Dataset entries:
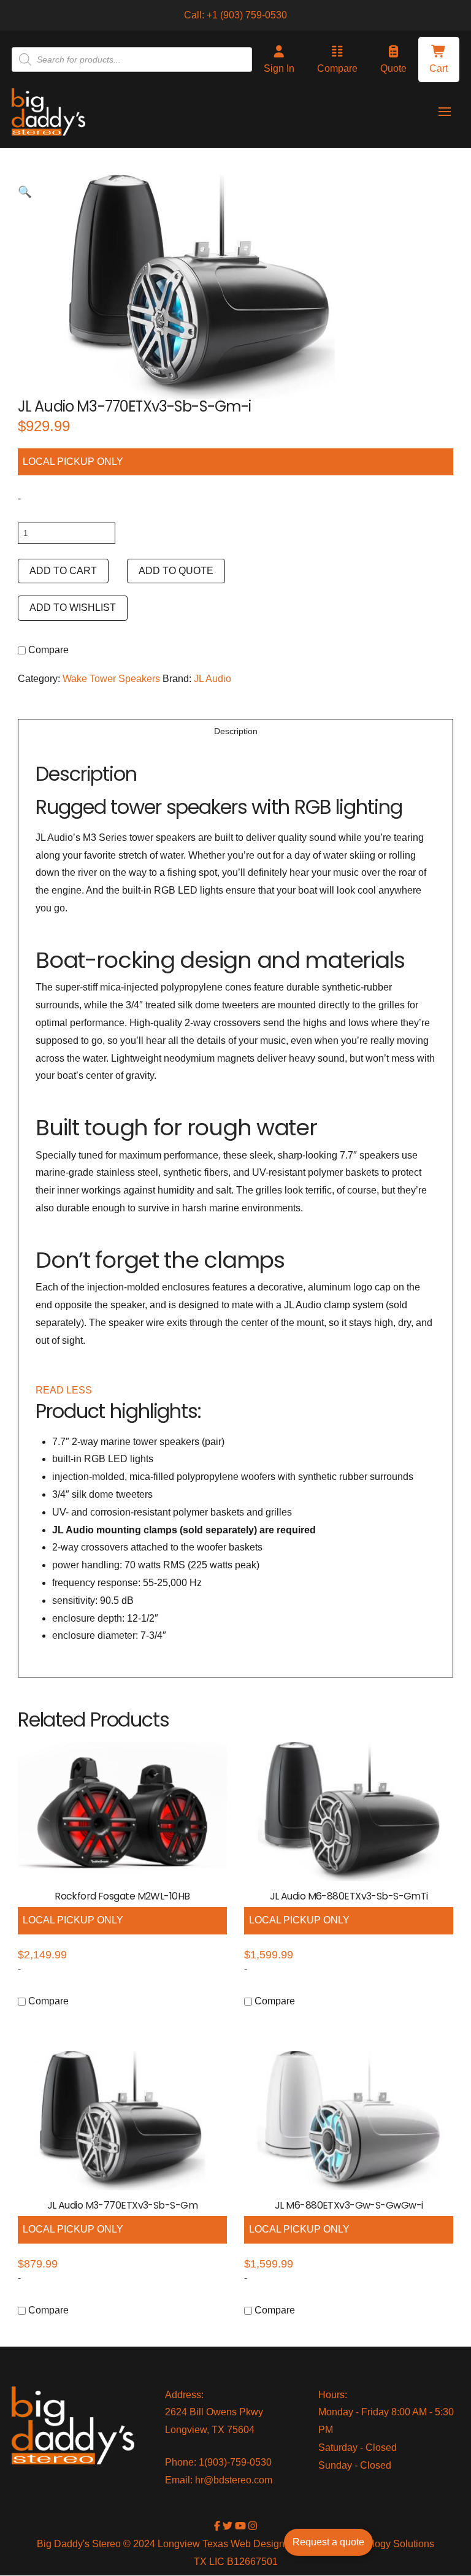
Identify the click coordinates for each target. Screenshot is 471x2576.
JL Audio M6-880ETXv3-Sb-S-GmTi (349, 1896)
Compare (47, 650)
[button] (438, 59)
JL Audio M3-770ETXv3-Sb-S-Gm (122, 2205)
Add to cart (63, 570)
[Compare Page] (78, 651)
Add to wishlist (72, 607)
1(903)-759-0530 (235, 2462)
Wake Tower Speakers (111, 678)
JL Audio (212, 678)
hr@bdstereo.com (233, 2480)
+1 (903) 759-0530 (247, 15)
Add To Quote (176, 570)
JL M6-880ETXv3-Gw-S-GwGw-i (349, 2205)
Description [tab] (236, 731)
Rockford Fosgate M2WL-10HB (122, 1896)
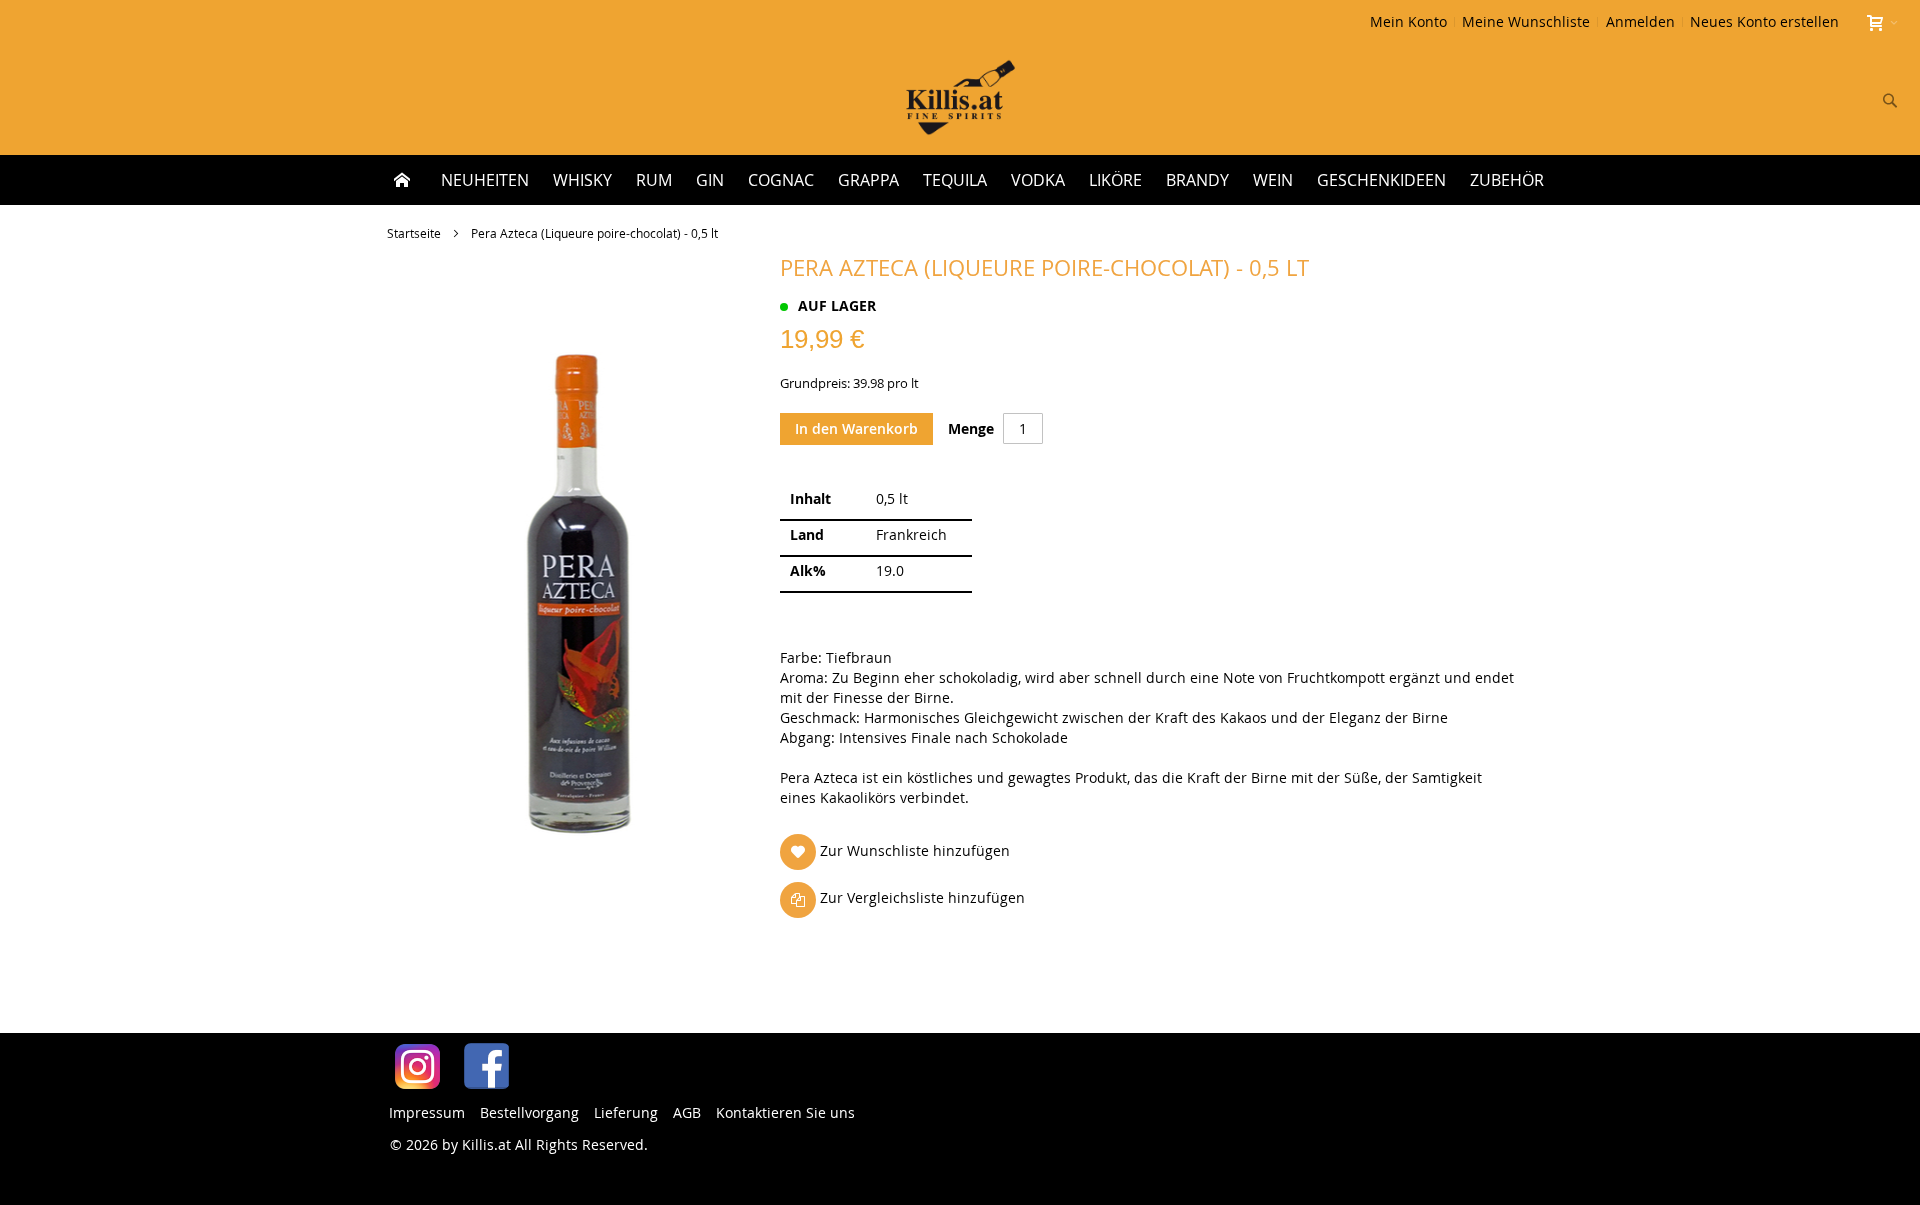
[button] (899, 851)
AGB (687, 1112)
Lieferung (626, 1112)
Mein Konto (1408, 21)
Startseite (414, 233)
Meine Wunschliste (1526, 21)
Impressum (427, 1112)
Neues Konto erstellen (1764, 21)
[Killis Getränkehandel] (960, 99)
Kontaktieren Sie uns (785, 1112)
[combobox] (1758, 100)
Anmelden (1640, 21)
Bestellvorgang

**The task:** Look for the string "Audio" in the data above and return every line that has it.

**Answer to the exercise:**
JL Audio M6-880ETXv3-Sb-S-GmTi (349, 1896)
JL Audio M3-770ETXv3-Sb-S-Gm (122, 2205)
JL Audio (212, 678)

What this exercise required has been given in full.